Mi chiamo Lucia e questa sono io, la ribelle, The Brave.
La montagna è sempre stata una delle mie passioni più grandi, e mi ha regalato grandi emozioni: Il Cervino, il Neval, il Mezzalama, che ho portato a termine per due volte.
Poi un giorno, quando sei arrivata a 48 anni senza aver mai preso un Moment, senti un uovo vicino al seno e scopri di avere un carcinoma infiltrante. In quel momento hai davanti due strade: il buio o la vita. Io scelgo la vita e con essa la montagna, che mi accompagnerà sempre, per tutto il periodo delle cure.
Vengo operata: quadrantectomia e linfonodi.
Durante le settimane di convalescenza faccio lunghe passeggiate nei dintorni. Riprendo il lavoro, torno sugli sci ed attendo la chiamata per iniziare la chemioterapia.
Il giorno prima della seduta prendo ferie e salgo da sola le piste di Artesina, ho bisogno di caricarmi. Il giorno dopo sono pronta.
KO per alcuni giorni e poi, poco per volta, le forze ritornano e io ci provo a tornare sugli sci, riuscissi anche a salire 300 metri. E invece ne faccio mille e questo mi dà forza.

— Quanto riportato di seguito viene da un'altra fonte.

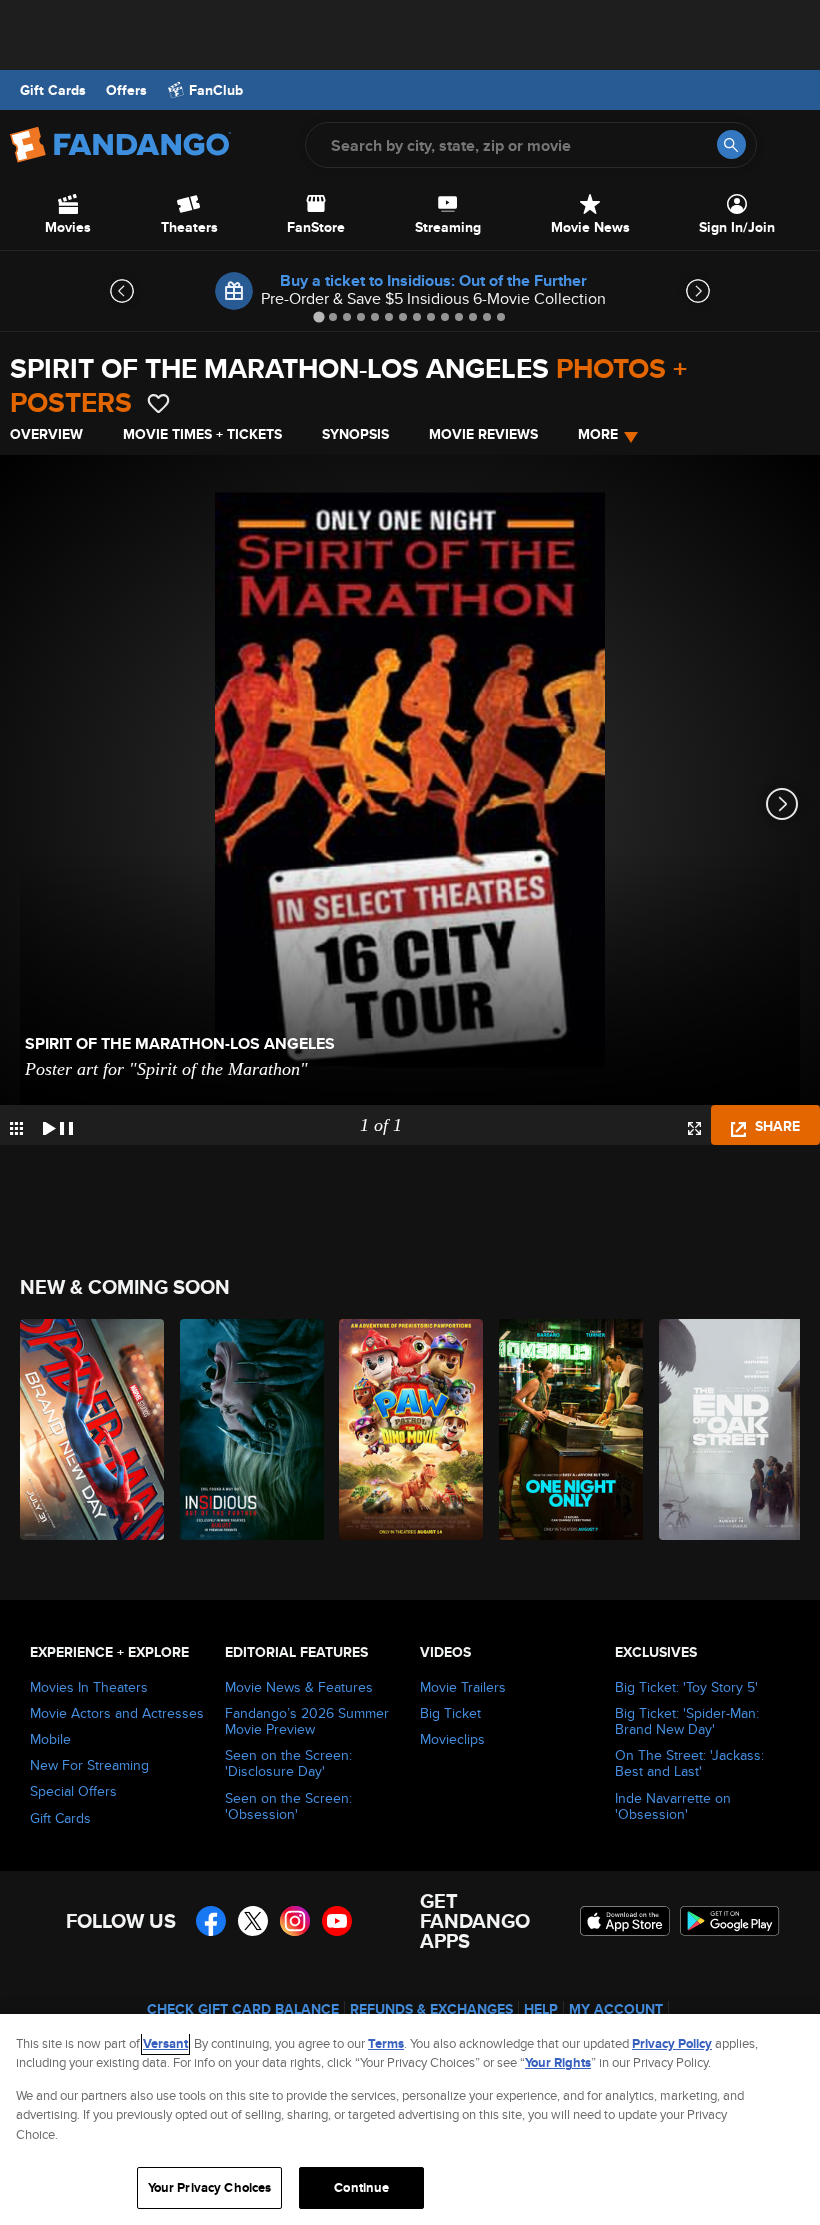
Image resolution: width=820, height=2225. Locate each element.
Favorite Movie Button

I globuli bianchi dopo le chemio si azzerano ed io ho un obiettivo: non voglio saltare una seduta, voglio finire il prima possibile. Quindi stop ad abbracci e baci, stop ai locali affollati, lontano dai virus. Curo l’alimentazione, vedo poche persone e cerco di stare tanto all’aperto, favorita anche da un meteo eccezionale. Vado a fare le quattro chemio toste a piedi e le altre dodici in bicicletta.
Dopo le cure, appena mi riesce, cerco di fare e di vedere cose belle, che mi diano gioia.

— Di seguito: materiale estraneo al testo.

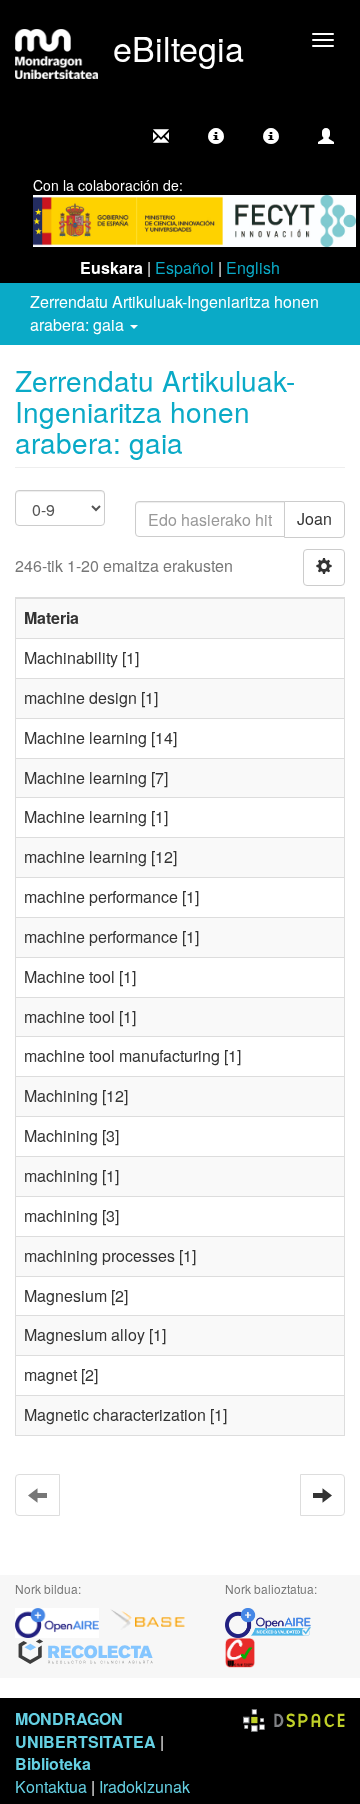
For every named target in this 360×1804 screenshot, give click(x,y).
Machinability (71, 657)
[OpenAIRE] (62, 1620)
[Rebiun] (240, 1650)
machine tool (69, 1016)
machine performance (101, 896)
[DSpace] (294, 1718)
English (253, 267)
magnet (50, 1374)
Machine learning (85, 737)
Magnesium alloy (84, 1334)
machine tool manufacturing (122, 1055)
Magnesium (65, 1295)
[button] (216, 136)
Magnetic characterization (115, 1414)
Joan (314, 518)
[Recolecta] (86, 1650)
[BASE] (148, 1620)
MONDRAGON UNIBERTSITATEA (85, 1730)
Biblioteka (53, 1763)
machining (61, 1175)
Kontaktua (51, 1786)
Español (184, 267)
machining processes (99, 1255)
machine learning (85, 856)
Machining (61, 1095)
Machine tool (69, 976)
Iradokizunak (144, 1786)
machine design (80, 697)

Mi arriva una proposta inaspettata: andare in Maiella, la montagna madre che ho sempre sognato. Sì, vengo, non ho visite questa settimana. Camminerò soltanto, non scierò, ma sarà l’occasione di conoscere posti nuovi. Non so come, ancora adesso me lo chiedo, faccio quattro delle salite più belle della zona: la Rava della Giumenta Bianca, salgo sul Monte Amaro, sul Monte Camicia nel gruppo del Gran Sasso.
Al rientro facciamo tappa anche nel Conero, penso che questa occasione sia un compenso per ciò che sto passando e mi godo l’attimo.
A casa mi attende la terapia, ma poi, appena le forze ritornano, riparto, anche se ogni volta con un po’ più di fatica. Non sento i gusti, in bocca mi sembra di avere del metallo, ho le dite delle mani e dei piedi che formicolano, le unghie brutte, che copro con lo smalto, non ho più un pelo in tutto il corpo, ma a chi mi chiede come va rispondo sempre “bene” e sorrido.
Non rinuncio ad andare al mare con mia mamma come tutti gli anni e la mia corsa mattutina sul sentiero litoraneo si trasforma in una lenta passeggiata, ma che faccio ogni giorno.
Finisco le sedici chemio e, col benestare della cardiologa, posso ritornare in bici: il cuore ha retto bene.
Inizio le ventidue radioterapie e poi ne festeggio la fine chiedendo ad una cara amica di portarmi sul Pic d’Asti.
Arriva l’autunno, con i suoi colori, ma io aspetto la neve. Quando non posso prendere ferie in montagna ci vado la sera, dopo il lavoro.
I mesi passano, le cure proseguono e finalmente, ad aprile di un anno e mezzo dopo, ne vedo la fine. Ora devo solo prendere una pastiglia al giorno, come terapia ormonale per scongiurare eventuali recidive.
Sento di essermi lasciata tutto alle spalle.
Gli uccelli seguono rotte a noi invisibili, seguono la loro strada, fino al punto in cui si spegne, ma non si fermano mai a metà. Ci insegnano a proseguire nel viaggio, superando tutte le correnti che possono soffiare loro contro.